- **Work request**
Among the entries below, copy every line that carries the word "Chrome".

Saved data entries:
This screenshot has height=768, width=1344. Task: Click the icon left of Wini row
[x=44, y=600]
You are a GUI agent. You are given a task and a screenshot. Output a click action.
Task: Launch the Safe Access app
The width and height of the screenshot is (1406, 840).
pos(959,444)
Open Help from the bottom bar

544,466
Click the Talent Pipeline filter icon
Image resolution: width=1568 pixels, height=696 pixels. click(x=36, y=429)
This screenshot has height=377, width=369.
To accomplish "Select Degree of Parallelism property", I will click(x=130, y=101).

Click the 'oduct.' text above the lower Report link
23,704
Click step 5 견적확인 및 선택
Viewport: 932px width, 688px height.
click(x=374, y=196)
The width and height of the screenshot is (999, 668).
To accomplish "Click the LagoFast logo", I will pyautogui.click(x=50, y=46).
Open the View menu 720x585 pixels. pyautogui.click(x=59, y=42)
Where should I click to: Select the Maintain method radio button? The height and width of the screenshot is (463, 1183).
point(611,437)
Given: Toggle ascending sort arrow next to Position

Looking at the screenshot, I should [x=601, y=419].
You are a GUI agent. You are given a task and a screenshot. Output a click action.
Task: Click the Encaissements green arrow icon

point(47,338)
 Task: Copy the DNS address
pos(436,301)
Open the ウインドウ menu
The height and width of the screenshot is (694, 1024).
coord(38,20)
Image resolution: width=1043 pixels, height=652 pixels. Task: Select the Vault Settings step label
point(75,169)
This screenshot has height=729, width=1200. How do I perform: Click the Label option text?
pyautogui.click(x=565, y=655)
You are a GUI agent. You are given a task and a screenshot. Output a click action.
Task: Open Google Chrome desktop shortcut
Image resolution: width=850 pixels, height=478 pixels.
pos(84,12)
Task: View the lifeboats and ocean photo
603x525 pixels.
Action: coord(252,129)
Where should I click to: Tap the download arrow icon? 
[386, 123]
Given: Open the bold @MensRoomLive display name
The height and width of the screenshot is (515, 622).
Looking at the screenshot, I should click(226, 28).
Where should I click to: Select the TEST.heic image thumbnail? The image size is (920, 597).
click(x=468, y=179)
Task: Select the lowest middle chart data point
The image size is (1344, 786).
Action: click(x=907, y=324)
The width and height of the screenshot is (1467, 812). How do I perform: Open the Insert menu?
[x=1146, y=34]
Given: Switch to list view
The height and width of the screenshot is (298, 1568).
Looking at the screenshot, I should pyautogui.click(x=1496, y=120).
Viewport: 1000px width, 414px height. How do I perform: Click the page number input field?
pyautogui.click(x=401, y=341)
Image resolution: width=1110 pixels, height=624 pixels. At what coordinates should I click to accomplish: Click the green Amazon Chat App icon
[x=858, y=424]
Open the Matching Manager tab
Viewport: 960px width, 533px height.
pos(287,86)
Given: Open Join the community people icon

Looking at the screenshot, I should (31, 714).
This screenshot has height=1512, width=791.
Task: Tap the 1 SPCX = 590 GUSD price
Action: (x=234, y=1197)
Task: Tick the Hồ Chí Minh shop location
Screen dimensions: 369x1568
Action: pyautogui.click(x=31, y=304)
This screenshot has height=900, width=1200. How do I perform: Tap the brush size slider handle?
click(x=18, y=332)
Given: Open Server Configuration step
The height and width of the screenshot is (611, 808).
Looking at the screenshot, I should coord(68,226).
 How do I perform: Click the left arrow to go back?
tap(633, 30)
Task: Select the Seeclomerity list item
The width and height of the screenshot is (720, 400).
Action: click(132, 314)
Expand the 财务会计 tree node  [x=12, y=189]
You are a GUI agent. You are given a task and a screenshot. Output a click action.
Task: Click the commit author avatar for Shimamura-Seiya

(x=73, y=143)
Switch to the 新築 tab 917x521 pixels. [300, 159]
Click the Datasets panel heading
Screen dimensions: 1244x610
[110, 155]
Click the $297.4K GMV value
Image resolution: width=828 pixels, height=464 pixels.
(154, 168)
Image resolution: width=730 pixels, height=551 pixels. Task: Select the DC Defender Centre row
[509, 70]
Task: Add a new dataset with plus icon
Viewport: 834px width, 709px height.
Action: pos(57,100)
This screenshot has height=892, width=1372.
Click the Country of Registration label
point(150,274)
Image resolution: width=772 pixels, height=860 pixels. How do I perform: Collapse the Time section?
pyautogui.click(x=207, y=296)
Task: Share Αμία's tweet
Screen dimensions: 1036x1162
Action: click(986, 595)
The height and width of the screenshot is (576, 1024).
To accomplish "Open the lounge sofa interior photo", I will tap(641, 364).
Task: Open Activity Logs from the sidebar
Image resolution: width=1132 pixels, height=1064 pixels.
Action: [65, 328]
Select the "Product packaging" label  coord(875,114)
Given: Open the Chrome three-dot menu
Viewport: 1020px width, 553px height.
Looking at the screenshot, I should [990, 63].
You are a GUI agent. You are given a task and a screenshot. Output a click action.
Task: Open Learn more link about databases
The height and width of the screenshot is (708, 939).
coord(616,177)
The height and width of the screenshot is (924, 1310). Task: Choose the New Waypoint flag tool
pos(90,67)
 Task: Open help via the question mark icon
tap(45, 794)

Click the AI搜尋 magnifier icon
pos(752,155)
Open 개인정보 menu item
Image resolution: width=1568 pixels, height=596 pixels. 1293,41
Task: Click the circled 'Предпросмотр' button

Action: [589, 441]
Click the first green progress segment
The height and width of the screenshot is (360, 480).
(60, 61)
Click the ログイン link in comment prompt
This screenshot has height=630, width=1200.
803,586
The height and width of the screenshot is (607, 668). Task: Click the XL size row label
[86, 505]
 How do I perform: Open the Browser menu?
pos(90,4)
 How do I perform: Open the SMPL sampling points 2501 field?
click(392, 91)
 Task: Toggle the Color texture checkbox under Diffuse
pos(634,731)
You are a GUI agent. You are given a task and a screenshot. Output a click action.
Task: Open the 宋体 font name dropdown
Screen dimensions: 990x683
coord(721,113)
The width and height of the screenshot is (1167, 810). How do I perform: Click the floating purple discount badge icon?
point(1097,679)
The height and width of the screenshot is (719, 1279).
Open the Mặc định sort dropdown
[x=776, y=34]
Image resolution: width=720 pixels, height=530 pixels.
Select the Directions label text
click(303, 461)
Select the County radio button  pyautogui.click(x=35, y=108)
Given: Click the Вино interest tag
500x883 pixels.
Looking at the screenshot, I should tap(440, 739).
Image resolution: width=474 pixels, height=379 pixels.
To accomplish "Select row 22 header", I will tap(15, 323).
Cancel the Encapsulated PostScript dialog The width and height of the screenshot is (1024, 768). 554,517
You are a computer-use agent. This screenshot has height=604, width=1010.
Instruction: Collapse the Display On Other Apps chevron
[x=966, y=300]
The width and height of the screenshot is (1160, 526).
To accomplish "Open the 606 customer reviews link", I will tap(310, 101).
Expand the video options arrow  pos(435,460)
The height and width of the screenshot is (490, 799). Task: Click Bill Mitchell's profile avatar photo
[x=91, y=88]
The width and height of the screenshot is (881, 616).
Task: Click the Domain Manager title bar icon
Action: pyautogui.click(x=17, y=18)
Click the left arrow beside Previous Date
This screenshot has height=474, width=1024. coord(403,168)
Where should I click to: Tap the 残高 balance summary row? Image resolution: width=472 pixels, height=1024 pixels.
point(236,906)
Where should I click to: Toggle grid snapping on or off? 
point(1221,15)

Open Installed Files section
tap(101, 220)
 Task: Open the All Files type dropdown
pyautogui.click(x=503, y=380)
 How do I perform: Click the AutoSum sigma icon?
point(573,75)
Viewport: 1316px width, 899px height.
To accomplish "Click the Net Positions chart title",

- **Reply**
Task: Open Google Chrome desktop shortcut
Given: Open the Chrome three-dot menu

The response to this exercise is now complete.